Eine Fünfzimmerwohnung für 1.200 Mark – für Christian F. war das ein durchaus faires Angebot. Zusammen mit drei Freunden war F. in Prenzlauer Berg auf WG-Suche. Zwar bestand der Vermieter der 120-Quadratmeter-Wohnung in der Pasteurstraße im Bötzowviertel auf einem teilgewerblichen Mietvertrag. Doch 300 Mark Miete für jeden schien den vier Wohnungssuchenden machbar. Was sie nicht wußten: Im Sanierungsgebiet Bötzowstraße gilt für Wohnungen dieser Größenordnung eine Mietobergrenze von 6,33 Mark pro Quadratmeter. Statt der vom Vermieter geforderten 10 Mark pro Quadratmeter zuzüglich Betriebs- und Heizkosten hätte die Wohnung damit lediglich 760 Mark kosten dürfen.

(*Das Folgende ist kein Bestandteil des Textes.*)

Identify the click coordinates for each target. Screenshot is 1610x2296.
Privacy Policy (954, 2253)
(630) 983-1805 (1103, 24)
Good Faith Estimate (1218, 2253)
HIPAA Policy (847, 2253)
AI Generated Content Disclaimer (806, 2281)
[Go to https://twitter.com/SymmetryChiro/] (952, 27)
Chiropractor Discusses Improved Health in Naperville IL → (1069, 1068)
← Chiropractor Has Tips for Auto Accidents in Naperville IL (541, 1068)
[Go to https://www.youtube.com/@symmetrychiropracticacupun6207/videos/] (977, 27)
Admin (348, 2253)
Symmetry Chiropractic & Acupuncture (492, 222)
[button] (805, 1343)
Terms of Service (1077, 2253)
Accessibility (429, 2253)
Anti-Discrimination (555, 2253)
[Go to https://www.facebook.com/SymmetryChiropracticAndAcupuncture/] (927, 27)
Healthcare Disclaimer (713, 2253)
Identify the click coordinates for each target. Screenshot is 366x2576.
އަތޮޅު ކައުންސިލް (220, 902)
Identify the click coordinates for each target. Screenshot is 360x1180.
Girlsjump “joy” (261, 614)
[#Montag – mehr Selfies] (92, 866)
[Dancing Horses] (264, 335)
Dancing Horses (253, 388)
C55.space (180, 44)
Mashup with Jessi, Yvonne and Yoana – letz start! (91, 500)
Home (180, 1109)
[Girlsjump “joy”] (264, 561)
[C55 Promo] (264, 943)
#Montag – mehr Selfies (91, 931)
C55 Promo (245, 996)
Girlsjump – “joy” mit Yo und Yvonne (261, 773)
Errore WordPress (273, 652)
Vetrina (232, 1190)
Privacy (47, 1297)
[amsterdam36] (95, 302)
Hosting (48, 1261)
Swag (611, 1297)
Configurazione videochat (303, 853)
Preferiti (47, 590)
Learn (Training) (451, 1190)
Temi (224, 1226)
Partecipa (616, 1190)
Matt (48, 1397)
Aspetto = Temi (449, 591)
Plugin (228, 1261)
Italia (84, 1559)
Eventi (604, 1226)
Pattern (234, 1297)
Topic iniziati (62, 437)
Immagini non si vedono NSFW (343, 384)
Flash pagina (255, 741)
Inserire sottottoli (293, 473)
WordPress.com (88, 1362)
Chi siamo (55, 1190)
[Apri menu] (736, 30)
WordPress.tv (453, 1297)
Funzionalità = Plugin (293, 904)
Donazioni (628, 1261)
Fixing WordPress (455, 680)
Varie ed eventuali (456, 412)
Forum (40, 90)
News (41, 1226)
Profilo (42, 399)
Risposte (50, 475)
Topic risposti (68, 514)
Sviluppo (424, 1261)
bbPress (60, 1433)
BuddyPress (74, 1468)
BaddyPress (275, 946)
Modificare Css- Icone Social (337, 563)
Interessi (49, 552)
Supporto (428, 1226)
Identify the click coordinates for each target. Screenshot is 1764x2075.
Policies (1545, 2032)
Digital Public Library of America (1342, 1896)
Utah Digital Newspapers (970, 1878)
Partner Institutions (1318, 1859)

Mietobergrenzen sind in den Berliner Sanierungs- und Milieuschutzgebieten oftmals der einzige Schutz vor Verdrängung. Um die Bewohner vor allzu hohen Mietforderungen durch Privatmodernisier zu schützen, wurde in diesen Gebieten eine Sozialstudie erarbeitet, in der exakt jener Schwellenwert der Mietbelastung errechnet wurde, der für die Mehrheit der ansässigen Bevölkerung im Gebiet noch bezahlbar ist. Nachdem diese Festlegung einer zulässigen Mietobergrenze mittlerweile auch in der Rechtsprechung akzeptiert ist, versuchen findige Eigentümer nun, nicht nur Wohnungssuchende, sondern auch die für die Überprüfung der Mietverträge zuständigen Sanierungsämter an der Nase herumzuführen.

Im Bötzowviertel ist die Masche mit den teilgewerblichen Verträgen vor allem bei Neuvermietungen kein Einzelfall. So berichtet die bezirkliche Mieterberatung von einem Vermieter in der Hufelandstraße 3, bei dem sich ein Wohnungssuchender vertraglich verpflichten mußte, ein Zimmer für 35 Mark pro Quadratmeter zu mieten. Mittlerweile seien mehrere Häuser bekannt, in denen teilgewerblich vermietet werde.

Auch der Betroffenenvertretung ist das Problem bekannt. Sie informiert das Bezirksamt immer wieder über die neuen Machenschaften der Hauseigentümer. Die für das Bötzowviertel zuständige Mitarbeiterin der Sanierungsverwaltungsstelle, Marquardt, sieht in solchen Fällen allerdings kaum Möglichkeiten, rechtlich einzuschreiten. Eine teilgewerbliche Vermietung sei schließlich nicht illegal. Dazu kommt, daß das Verbot der Zweckentfremdung erst greift, wenn fünfzig Prozent der Wohnungen gewerblich genutzt werden.

Ähnlich sieht das auch der Rechtsanwalt Rainer Tietsch, der das Bezirksamt in Sachen Umgehungsversuche der Mietobergrenzen berät: „In den Verträgen steht oft drin, daß die teilgewerbliche Vereinbarung ausdrücklich auf Wunsch des Mieters abgeschlossen wurde“, sagt Tietsch. In solchen Fällen sei es kaum möglich, dem Richter deutlich zu machen, daß man dazu genötigt worden sei. Tietsch rät deshalb allen Wohnungssuchenden, sich über die Mietobergrenzen zu informieren.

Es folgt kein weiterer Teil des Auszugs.